§ THE DATA:
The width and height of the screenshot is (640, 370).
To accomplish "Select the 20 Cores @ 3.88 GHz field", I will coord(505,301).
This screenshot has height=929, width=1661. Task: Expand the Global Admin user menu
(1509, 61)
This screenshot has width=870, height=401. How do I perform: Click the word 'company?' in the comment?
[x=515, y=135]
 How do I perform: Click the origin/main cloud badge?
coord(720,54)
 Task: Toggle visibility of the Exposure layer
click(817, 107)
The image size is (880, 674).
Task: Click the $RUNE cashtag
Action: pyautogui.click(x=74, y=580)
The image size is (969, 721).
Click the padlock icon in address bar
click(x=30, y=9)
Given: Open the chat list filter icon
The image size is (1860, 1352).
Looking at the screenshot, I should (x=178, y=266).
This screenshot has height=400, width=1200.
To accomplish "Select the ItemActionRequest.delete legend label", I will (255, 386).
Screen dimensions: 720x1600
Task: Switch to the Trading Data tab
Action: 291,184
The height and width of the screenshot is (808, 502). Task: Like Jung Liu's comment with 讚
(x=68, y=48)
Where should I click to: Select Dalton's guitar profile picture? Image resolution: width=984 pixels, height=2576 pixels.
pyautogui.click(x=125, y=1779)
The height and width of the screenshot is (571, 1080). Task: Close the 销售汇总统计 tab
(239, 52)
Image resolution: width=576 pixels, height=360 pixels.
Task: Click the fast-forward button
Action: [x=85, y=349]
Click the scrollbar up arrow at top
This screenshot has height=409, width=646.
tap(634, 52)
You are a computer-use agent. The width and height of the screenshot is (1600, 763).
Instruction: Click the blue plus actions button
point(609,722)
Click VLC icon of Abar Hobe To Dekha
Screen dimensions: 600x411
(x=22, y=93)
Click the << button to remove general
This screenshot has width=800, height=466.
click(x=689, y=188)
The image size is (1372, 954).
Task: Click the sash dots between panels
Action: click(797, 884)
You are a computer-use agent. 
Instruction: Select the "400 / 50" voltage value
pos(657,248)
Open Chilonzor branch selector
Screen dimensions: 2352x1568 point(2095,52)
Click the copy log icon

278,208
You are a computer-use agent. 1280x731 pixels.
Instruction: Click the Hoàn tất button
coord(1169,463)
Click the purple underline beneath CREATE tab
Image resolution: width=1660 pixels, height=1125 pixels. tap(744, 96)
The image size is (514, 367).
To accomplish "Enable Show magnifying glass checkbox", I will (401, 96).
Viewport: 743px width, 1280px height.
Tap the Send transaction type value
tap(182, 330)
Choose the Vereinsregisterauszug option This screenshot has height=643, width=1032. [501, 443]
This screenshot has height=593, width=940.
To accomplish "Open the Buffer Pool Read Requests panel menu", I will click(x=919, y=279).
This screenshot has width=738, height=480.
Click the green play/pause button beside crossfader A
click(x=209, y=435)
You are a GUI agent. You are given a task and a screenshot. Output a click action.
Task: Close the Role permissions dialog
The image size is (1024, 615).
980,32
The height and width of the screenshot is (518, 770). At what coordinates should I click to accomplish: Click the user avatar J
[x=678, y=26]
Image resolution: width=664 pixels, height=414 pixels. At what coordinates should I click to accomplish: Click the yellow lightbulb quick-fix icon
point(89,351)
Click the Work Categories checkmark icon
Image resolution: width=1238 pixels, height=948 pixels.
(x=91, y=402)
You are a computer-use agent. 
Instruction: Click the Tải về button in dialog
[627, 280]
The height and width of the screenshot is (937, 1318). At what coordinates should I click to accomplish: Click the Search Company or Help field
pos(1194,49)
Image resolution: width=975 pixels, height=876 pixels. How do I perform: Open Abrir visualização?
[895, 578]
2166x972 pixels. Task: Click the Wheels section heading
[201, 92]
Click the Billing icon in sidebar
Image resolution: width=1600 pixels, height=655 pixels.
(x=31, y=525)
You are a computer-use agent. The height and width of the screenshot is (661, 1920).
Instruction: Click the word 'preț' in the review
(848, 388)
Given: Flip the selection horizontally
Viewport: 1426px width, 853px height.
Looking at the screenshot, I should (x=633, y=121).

§ TASK DIRECTIONS:
Tally the lines of the preceding listing in which the word "agent" appears; state nothing but the total.

§ ANSWER SECTION:
6